INTRODUCTION
Heterogeneous catalytic reaction is one of the most important reactions
in the industrial production of fine chemicals.1-3 The
multiphase mass transfer efficiency can be intensified by stirring,
reducing catalyst particle size, increasing reaction pressure and
gas-liquid ratio.4-6 In a fixed bed reactor, a
continuous flow equipment, traditional gas-liquid distributors have many
shortcomings, such as poor gas-liquid dispersion and unclear mixing,
resulting in a low concentration of gas-phase reactants in the liquid
phase, which seriously affects the performance of the multiphase
catalytic reaction. In order to overcome this limitation, many
techniques have been taken. Pickering
emulsions,7 microfluidic
devices,8 higee technology,9,10ultrasound method,11 microwave
method12 and tube-in-tube
technique13 have been developed to boost interfacial
area and gas adsorption. However, these methods require additional
additives or complex equipment. It is crucial to develop a low-energy,
continuous-feed gas distributor that strengthens gas-liquid mixing.
There are three approaches to enhance gas-liquid mass transfer: (a)
increasing the liquid mass transfer coefficient; (b) increasing the
saturated concentration of gas phase in liquid phase; (c) increasing the
gas-liquid interfacial area.14 The enhancement of mass
transfer coefficient and saturated concentration requires high energy
consumption, and the relatively easy method of increasing the gas-liquid
interfacial area makes it the best way of gas-liquid mass transfer.

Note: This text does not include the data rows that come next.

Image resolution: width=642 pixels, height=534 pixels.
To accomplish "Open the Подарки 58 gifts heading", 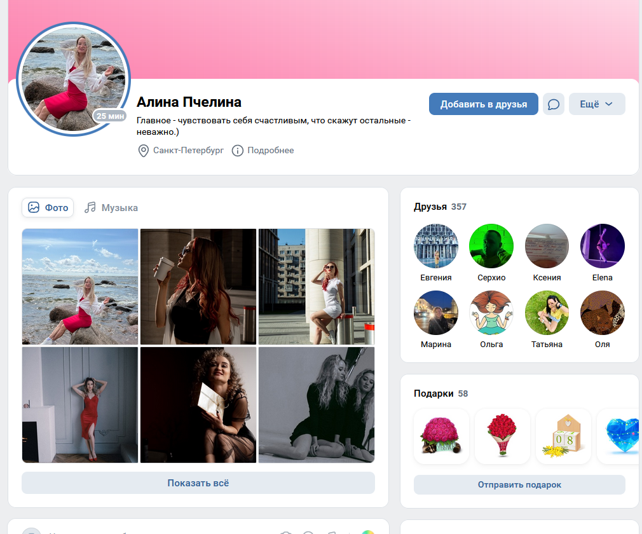I will [x=441, y=394].
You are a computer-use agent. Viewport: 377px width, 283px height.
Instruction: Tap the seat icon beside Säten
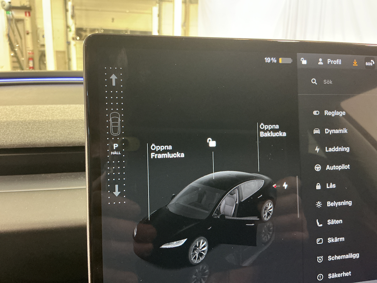point(319,223)
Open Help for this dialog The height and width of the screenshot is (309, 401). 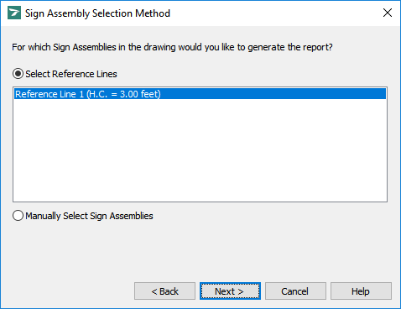pos(361,291)
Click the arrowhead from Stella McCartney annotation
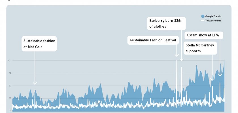Image resolution: width=238 pixels, height=113 pixels. tap(212, 79)
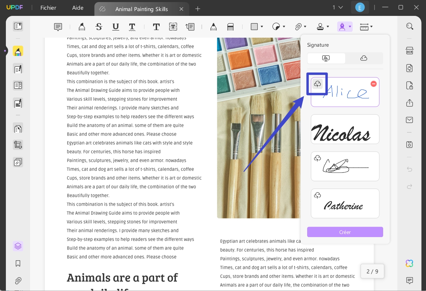Expand the signature tool dropdown arrow
This screenshot has height=291, width=426.
pos(350,27)
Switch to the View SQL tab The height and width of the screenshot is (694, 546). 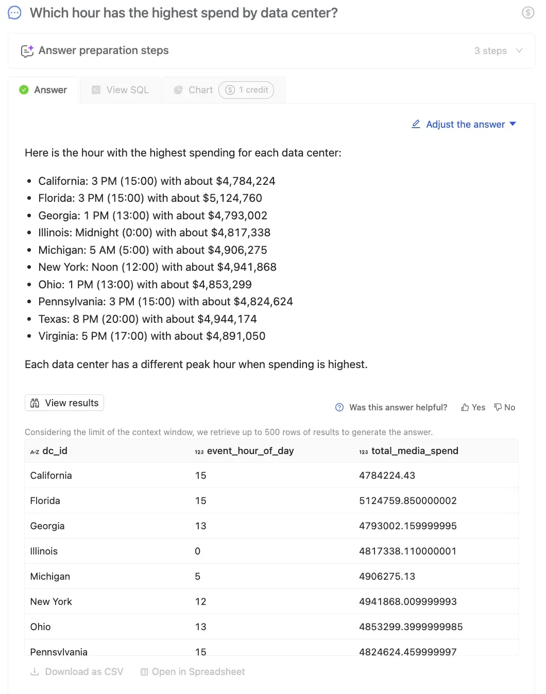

The
gas-liquid interfacial area can be increased by reducing the diameter of
the bubbles in the gas-liquid system. Bubbles of millimeters and microns
in size are capable of continuously produced by the micro-nano porous
structure of ceramic membranes.15 The gas-liquid
two-phase interfacial area is elevated by increasing the gas holdup and
reducing the size of the bubbles. Small size bubbles have a large
specific surface area, which is beneficial to heighten the gas-liquid
mass transfer rate. The microchannels can effectively reduce bubble size
and have the advantages of uniform mixing, fast mixing rate and good
stability, while the fluid cleanliness requirements are high and the
pressure drop of the channel is relatively large due to the small mixing
area.16-18 Another method is membrane dispersion
technology, which uses porous membrane materials as dispersion media to
achieve micro-scale mixing. Compared to T- and Y-mixers, the porous
structure of the ceramic membrane acts as a gas distributor, generating
microbubbles in the liquid phase. Bubbles prepared through the
nano-micro pores of ceramic membranes are typically several hundred
micrometers in size. Micrometer-sized bubbles coalesce to form
millimeter-sized bubbles in the rising process, which undoubtedly
reduces the phase interfacial area with the liquid phase. The stability
of bubble rising process deserves to be noted and the solutions should
be presented.
In recent years, ceramic membranes have attracted more and more
attention due to their excellent gas-liquid dispersed property. Khirani
et al.16 investigated the effects of different
combinations of dispersed and continuous phases on microbubble
generation, microbubble size proposing to the physicochemical properties
of the two phases and the properties of the membrane surface. Chen et
al.19-23 evaluated the macroscopic dispersion of
bubbles enhanced by membrane dispersion. In addition, they coupled the
numerical simulation method of Navier-Stokes equation and Darcy equation
to predict the gas permeation process in porous ceramic membranes. Zhang
et al.24-26 compared the effects of hydrophilic
ceramic membranes and hydrophobic PTFE membranes, solvent type, and
internals on bubble size. However, most works have focused on the
structural parameters of ceramic membranes and the preparation of
microbubbles. Very few reported shape and size changes of bubbles and
the effects of trajectory on bubble stability during rising process.
In this work, a single-channel ceramic membrane was applied as a gas
distributor, and high-speed photograph technology was used to
investigate the effect of operating conditions on the gas-liquid
two-phase flow pattern and bubble distribution, aiming to controllably
prepare bubbles of corresponding sizes. Firstly, a CMGD was built to
prepare micrometer-sized bubbles, and a high-speed photograph setup was
constructed above the CMGD. Secondly, the effects of ceramic membrane
length and gas pressure on bubble size were investigated. Subsequently,
the bubble flow patterns were classified and the flow pattern transition
line was obtained. Finally, the effects of gas flow rate, liquid flow
rate and rising distance on bubble size were discussed, and the modeling
of bubble size was proposed and verified. In addition, visualization
experiment also analyzed the coalescence process and motion trajectory
of the bubbles, and installation of baffle-type internals influence the
trajectory of bubbles, leading to inhibiting bubble coalescence and
making the bubbles rise stably.